Author Topic: Automated tests for Unicode file names?  (Read 1106 times)

obetz

  • Sr. Member
  • ****
  • Posts: 244
Automated tests for Unicode file names?
« on: June 24, 2019, 11:15:09 AM »
Hi Phil,

are there automated tests to check the handling of Unicode filenames of Windows ExifTool?

It seems that the Strawberry Perl based version shows different results than the standard Windows ExifTool.

Since I personally use only 7 bit filenames (usually without spaces), I'm not very familiar with such issues.

Oliver

Phil Harvey

  • ExifTool Author
  • Administrator
  • ExifTool Freak
  • *****
  • Posts: 16519
    • ExifTool Home Page
Re: Automated tests for Unicode file names?
« Reply #1 on: June 24, 2019, 11:24:10 AM »
Windows Unicode filename support has been a real thorn in my side.  ActivePerl really sucks here, and I've had to code many work-arounds to patch these problems although I wasn't able to solve them all.  This alone will require a lot of testing if I switch Perl versions in the Windows distro.

- Phil
...where DIR is the name of a directory/folder containing the images.  On Mac/Linux, use single quotes (') instead of double quotes (") around arguments containing a dollar sign ($).

obetz

  • Sr.
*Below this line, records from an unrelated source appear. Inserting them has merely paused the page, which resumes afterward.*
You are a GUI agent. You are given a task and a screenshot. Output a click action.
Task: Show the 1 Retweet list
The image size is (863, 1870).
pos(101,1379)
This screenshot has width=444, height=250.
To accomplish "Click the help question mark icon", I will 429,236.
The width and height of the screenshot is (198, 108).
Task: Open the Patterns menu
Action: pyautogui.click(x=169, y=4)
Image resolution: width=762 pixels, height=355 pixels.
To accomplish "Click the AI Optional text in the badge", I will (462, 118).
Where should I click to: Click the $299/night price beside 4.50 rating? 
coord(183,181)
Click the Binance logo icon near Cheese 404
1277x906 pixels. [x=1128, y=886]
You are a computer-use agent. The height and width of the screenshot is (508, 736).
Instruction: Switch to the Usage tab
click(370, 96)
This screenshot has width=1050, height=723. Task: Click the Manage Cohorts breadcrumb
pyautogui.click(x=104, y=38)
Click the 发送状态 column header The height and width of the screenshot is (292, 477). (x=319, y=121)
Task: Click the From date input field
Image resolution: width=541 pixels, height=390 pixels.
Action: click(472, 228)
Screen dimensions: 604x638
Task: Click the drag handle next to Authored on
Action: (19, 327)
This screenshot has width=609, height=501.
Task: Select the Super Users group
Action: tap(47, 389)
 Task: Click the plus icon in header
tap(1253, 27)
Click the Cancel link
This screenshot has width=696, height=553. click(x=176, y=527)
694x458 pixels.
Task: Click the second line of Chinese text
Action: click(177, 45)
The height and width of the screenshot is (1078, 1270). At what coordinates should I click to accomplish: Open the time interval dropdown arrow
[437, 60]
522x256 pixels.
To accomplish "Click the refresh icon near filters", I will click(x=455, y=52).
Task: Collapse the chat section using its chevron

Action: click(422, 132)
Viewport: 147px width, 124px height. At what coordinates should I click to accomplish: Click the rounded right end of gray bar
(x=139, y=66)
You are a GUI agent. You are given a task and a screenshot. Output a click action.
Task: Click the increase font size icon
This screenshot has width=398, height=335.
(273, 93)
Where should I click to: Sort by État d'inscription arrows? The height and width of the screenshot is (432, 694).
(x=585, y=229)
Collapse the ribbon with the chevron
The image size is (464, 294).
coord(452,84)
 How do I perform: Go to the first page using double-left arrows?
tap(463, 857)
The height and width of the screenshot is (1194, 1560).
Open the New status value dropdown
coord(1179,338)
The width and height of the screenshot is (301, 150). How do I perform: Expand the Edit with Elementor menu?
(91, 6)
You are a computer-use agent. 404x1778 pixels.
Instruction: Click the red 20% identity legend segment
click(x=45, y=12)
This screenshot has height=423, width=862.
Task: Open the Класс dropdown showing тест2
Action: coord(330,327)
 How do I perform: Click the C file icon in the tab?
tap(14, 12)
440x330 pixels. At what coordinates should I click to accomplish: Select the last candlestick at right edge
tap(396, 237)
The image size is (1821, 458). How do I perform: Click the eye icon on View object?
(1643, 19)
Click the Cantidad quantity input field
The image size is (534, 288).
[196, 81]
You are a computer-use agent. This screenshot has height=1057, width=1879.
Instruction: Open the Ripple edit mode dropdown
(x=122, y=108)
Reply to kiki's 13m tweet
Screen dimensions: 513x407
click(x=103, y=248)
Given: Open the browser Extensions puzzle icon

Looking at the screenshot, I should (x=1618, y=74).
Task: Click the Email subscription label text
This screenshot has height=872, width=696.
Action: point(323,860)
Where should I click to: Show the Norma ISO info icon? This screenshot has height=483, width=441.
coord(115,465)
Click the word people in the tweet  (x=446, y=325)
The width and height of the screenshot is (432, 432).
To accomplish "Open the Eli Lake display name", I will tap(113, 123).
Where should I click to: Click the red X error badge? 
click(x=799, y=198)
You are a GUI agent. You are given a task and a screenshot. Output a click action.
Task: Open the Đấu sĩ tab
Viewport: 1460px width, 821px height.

Member
  • ****
  • Posts: 244
Re: Automated tests for Unicode file names?
« Reply #2 on: June 24, 2019, 01:38:30 PM »
the difference I found was not caused by Strawberry Perl but MinGW doing file globbing although I had int _CRT_glob = 0; in my code.

MinGW seems to have a "read only" alias from _dowildcard to _CRT_glob so if you write to _CRT_glob, reading from it does not work!

Code: [Select]
int _CRT_glob = 0;
[...]
i = int _CRT_glob;
creates an error "error: '_dowildcard' undeclared (first use in this function)"!

Code: [Select]
_dowildcard = 0;
[...]
i = int _CRT_glob;
works. Strange, isn't it?

So back to my initial question: Do you have automated tests for Unicode file name handling?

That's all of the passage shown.